UM TEXTO DE OVÍDIO POLI JÚNIOR


Com arte e manha, FLIMAR transforma Marechal Deodoro 

           
“Uma garça solitária observa o horizonte à beira da Lagoa Manguaba, ao lado de um barco artesanal de pesca. Essa garça não tem pressa, caminha a passos lentos e deixa marcas no chão ao mariscar. Assim é a FLIMAR: serena, poética, inesquecível.
Um observador cartesiano que participasse da FLIMAR veria apenas mais uma das muitas festas literárias que surgiram no Brasil no saudável rastro deixado pela FLIP. Mas o que se passa em Marechal Deodoro desde que Carlito Lima assumiu a secretaria de cultura é algo verdadeiramente revolucionário: com apoio do prefeito Cristiano Matheus, o escritor alagoano, incansável, realiza um evento que já deixou marcas profundas nos corações e mentes da cidade.
A FLIMAR, a bem da verdade, não se limita a um evento: é desde o início um acontecimento político, cultural e social. No texto que escrevi no ano passado, afirmei que quando a literatura toma as ruas amplia-se o campo do possível. Ao voltar este ano a Marechal Deodoro, vejo que a literatura pode fazer parte de um amplo projeto de transformação social.
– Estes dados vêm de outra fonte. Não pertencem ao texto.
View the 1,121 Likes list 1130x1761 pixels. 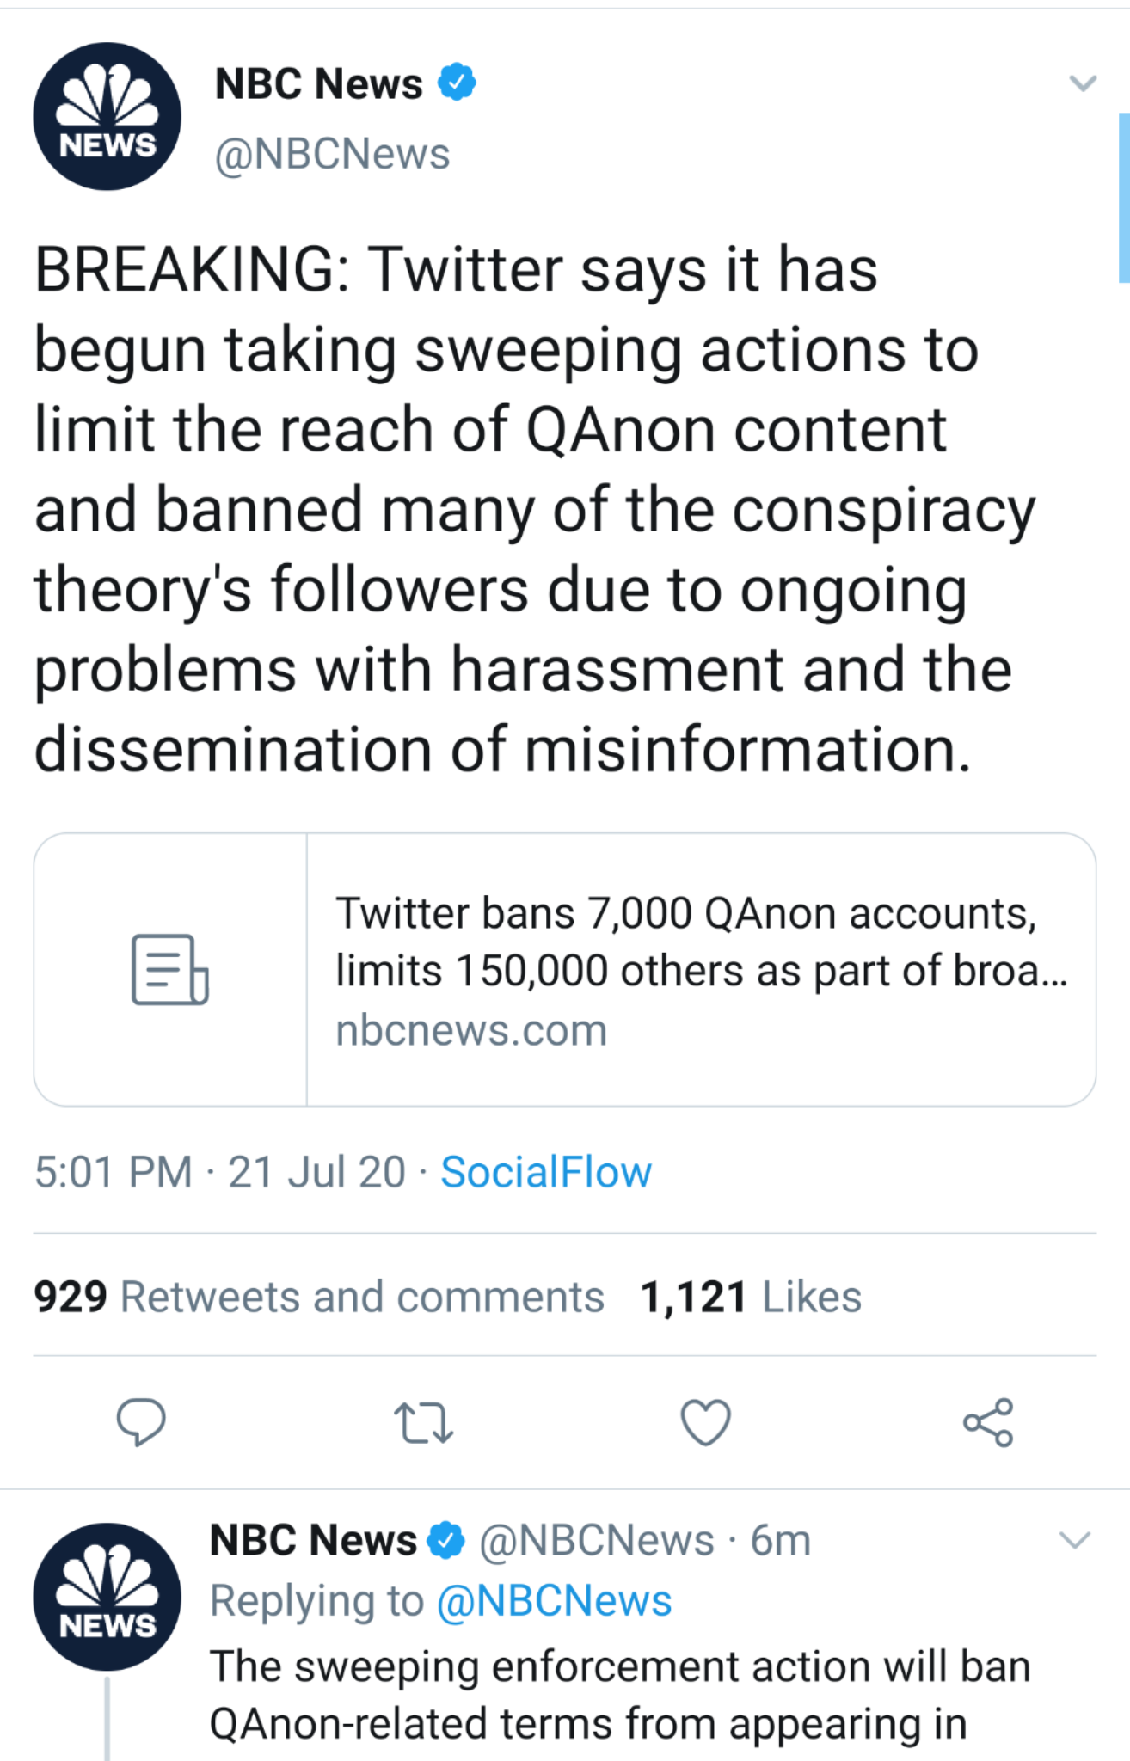751,1297
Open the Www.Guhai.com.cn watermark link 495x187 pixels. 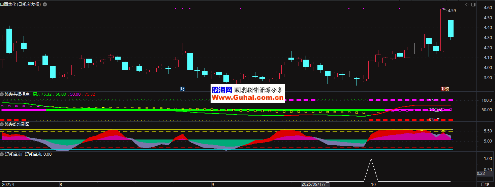(247, 98)
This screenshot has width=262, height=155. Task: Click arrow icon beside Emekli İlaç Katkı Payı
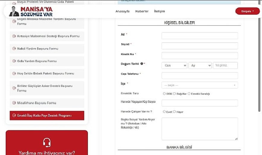click(x=14, y=116)
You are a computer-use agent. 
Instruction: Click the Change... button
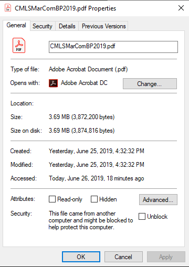point(150,84)
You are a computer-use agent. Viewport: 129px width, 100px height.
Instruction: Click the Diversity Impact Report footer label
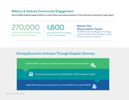(17, 94)
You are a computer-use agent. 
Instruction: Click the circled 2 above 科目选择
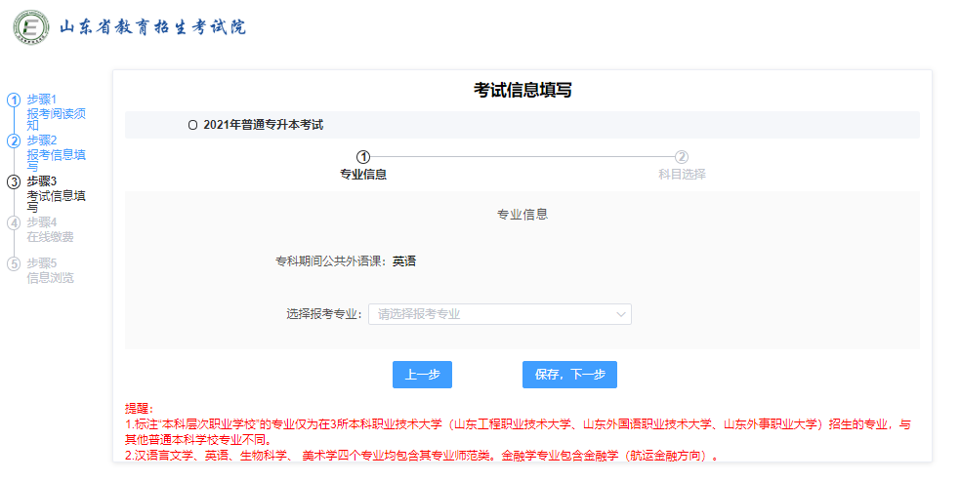pyautogui.click(x=682, y=156)
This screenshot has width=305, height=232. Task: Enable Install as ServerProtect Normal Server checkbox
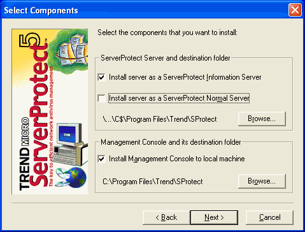point(101,98)
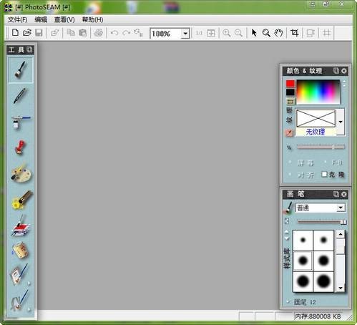Open the 100% zoom level dropdown
This screenshot has width=357, height=325.
pos(185,34)
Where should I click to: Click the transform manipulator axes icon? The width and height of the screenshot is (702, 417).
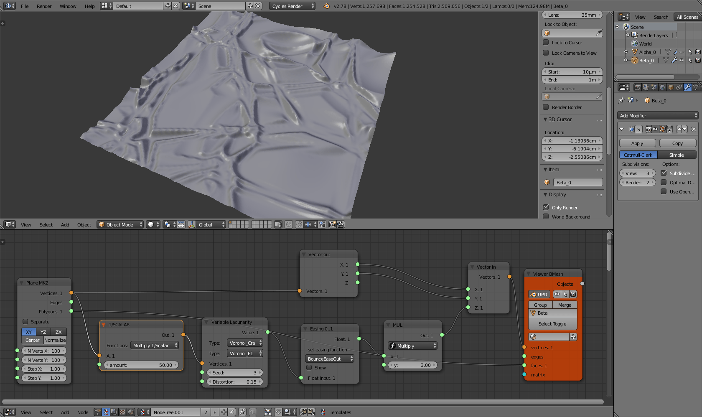pos(192,224)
Prova disso é a modificação urbanística da orla lagunar e a ocupação desse espaço público pela população local. No ano passado, depois das seis da tarde, Marechal Deodoro parecia uma cidade-fantasma saída de um conto de Gabriel García Márquez. Este ano, a orla foi ocupada pelas tendas da Flimarzinha. Hoje, além dos quiosques, tem-se às margens da Lagoa Manguaba quadras de esporte e o livre acesso à internet.
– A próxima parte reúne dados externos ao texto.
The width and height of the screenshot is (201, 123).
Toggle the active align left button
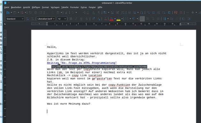142,19
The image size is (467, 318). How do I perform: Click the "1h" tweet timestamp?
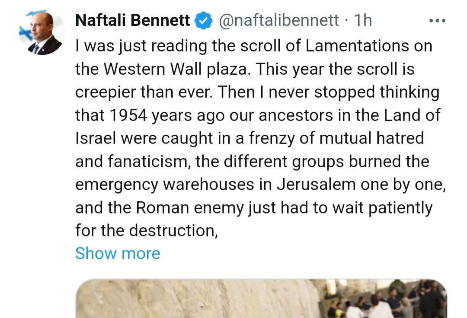point(363,21)
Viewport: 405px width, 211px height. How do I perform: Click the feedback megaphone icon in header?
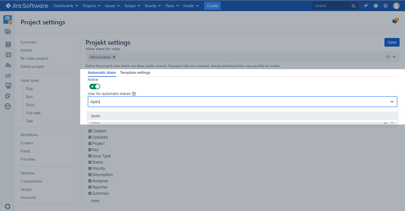coord(366,6)
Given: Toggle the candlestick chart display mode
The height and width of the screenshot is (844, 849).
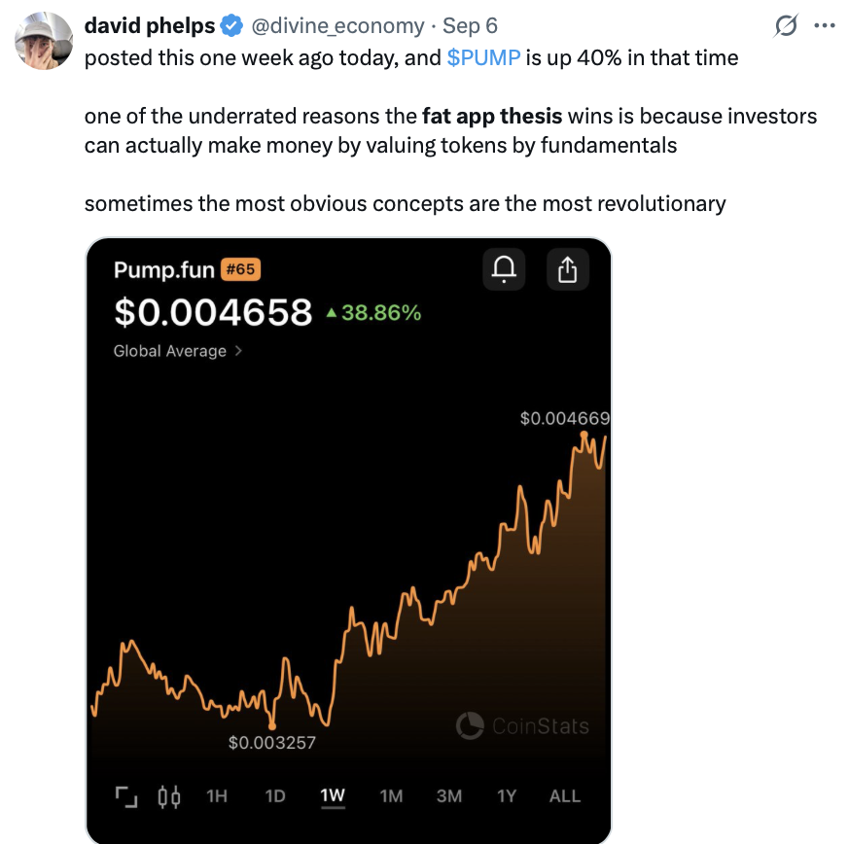Looking at the screenshot, I should coord(169,795).
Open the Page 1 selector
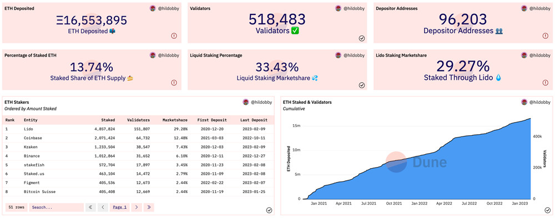This screenshot has width=555, height=218. pos(120,207)
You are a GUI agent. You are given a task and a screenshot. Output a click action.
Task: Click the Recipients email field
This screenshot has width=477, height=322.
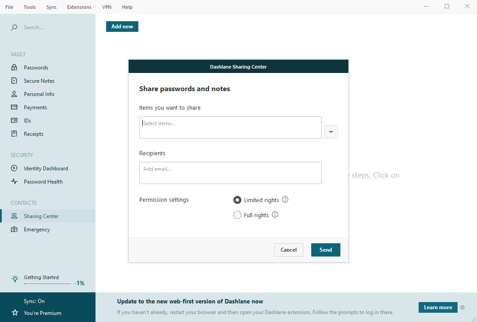point(230,173)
Como disse o escritor Homero Fonseca, o significado de uma festa literária vai muito além da mera “espetacularização” de que falam alguns críticos. Uma festa literária aproxima as pessoas e exercita a arte do encontro. Mais que isso, é um dos poucos instrumentos, além da própria leitura, que permitem fortalecer o reconhecimento social do escritor. No Brasil, até bem pouco tempo, os escritores eram para muitas pessoas seres distantes, inatingíveis, espécie de monges abnegados que em suas casas lutavam com os rascunhos. Ver Ignácio de Loyola Brandão rodeado de crianças na saída do auditório é cena que não se apaga da memória (e para algumas crianças de Marechal Deodoro essa foi a primeira vez que travaram contato com um escritor).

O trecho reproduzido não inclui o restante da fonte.